:: WORK TASK ::
What lines in the records include the string "target"? Return each one.

++++ THE INPUT ++++

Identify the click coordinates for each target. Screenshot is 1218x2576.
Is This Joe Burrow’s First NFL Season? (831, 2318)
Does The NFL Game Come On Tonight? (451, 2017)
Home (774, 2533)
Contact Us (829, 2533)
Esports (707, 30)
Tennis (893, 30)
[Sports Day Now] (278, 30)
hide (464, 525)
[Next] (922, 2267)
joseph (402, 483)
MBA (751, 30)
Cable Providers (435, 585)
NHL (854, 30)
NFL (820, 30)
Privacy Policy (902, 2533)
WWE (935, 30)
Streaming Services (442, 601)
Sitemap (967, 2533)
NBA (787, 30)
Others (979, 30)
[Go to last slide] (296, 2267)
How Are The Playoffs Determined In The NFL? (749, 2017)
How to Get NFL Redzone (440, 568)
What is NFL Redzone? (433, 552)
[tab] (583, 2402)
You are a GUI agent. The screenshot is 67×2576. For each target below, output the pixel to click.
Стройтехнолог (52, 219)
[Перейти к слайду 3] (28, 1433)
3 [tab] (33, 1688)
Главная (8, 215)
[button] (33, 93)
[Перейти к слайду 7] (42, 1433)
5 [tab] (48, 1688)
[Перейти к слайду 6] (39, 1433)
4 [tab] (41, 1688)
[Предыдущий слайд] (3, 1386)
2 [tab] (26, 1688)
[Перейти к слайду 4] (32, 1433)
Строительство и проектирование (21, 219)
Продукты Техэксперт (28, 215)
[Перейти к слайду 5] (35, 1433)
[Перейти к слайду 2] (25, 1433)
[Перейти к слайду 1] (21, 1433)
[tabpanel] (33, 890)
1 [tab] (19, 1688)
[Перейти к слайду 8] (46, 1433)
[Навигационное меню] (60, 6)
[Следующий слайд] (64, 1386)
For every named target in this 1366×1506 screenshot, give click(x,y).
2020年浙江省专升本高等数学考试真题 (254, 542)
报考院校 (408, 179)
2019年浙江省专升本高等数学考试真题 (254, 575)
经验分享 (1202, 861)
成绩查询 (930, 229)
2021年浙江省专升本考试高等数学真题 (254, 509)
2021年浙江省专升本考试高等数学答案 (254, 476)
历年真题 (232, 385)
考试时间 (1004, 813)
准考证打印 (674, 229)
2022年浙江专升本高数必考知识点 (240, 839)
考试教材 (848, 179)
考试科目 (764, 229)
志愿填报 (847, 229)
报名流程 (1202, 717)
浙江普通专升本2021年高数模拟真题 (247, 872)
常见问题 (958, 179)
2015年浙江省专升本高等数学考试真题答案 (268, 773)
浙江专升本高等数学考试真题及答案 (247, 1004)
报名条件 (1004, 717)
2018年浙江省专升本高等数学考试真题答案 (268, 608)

++++

:: TASK ANSWER ::
Identify the click coordinates for each target. Screenshot is 1218x2576.
You are a GUI agent. The screenshot is 67×2576. For each target below, output the pixel to click.
For every named target in this 1366×1506 screenshot, give click(x,y).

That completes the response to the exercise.